GOAL OF THE EXERCISE |
From the entries that follow, copy every line with the word "Radiatori".

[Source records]
┄┄┄┄┄┄┄┄┄┄┄┄┄┄┄┄┄┄┄┄
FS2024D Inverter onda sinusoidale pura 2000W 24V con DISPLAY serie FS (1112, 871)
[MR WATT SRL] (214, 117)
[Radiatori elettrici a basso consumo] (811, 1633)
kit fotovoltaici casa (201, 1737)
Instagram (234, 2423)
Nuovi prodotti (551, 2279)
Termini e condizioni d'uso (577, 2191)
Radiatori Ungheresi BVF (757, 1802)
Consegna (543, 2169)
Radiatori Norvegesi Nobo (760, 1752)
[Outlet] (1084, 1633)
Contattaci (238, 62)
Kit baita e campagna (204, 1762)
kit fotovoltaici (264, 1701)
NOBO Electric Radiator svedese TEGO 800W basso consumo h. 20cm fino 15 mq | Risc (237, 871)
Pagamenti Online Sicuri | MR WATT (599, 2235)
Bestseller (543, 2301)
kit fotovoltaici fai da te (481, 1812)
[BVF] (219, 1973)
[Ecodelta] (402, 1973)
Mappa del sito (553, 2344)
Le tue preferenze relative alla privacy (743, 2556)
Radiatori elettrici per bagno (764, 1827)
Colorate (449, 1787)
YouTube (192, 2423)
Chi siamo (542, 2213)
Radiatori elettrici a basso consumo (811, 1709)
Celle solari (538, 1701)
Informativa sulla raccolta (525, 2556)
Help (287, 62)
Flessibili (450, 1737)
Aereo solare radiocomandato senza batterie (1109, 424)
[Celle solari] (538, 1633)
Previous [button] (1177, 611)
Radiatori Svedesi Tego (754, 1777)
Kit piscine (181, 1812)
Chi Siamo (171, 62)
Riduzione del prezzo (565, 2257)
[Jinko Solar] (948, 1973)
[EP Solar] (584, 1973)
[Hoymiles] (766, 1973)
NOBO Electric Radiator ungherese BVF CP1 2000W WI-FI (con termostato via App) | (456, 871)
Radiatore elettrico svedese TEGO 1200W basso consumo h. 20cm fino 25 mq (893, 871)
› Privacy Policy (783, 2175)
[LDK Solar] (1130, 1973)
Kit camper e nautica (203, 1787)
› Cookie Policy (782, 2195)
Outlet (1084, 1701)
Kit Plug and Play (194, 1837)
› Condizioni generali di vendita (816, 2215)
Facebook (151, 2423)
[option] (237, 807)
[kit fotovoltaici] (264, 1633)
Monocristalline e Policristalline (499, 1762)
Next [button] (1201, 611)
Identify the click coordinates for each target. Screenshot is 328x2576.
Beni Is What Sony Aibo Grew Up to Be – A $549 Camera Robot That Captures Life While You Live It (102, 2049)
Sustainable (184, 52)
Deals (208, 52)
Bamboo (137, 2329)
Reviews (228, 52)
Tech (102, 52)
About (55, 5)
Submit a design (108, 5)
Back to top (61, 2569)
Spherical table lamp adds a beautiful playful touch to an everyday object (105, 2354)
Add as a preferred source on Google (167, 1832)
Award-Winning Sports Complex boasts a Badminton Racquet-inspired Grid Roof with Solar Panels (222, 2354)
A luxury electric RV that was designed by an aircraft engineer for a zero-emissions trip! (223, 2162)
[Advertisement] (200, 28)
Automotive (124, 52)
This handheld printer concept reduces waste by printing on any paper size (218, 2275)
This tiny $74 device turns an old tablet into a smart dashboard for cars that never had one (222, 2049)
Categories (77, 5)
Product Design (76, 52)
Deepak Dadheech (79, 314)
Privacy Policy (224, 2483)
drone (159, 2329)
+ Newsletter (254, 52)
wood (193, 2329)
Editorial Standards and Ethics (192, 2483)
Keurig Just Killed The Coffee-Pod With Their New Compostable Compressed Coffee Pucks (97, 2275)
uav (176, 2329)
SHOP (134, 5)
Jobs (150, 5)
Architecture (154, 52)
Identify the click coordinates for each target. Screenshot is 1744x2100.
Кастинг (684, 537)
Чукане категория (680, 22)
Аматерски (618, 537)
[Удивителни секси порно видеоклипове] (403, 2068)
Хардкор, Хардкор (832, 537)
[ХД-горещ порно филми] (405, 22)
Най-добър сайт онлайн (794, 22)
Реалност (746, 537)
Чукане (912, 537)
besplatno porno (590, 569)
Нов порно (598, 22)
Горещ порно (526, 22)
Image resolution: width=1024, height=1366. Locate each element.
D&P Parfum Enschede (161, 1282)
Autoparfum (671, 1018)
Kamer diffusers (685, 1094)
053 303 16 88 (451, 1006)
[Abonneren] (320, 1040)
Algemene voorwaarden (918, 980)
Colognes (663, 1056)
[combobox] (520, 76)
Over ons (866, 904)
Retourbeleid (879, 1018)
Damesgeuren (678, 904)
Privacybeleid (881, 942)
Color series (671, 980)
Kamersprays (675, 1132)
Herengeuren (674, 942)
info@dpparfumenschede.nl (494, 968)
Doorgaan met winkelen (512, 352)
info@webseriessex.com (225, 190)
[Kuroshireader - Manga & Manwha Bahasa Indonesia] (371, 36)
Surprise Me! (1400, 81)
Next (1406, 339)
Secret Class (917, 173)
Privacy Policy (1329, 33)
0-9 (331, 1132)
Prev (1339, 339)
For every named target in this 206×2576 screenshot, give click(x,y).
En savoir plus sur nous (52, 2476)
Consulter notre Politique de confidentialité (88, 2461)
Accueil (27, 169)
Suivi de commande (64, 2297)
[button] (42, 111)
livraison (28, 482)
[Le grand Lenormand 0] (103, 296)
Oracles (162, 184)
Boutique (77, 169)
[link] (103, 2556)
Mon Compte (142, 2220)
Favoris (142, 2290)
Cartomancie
┄┄┄┄┄┄┄┄┄┄┄┄┄┄┄┄┄┄┄┄
SOLUTION FOR THIS TASK |
[Radiatori elettrici a basso consumo] (811, 1633)
Radiatori Ungheresi BVF (757, 1802)
Radiatori Norvegesi Nobo (760, 1752)
Radiatori elettrici per bagno (764, 1827)
Radiatori elettrici a basso consumo (811, 1709)
Radiatori Svedesi Tego (754, 1777)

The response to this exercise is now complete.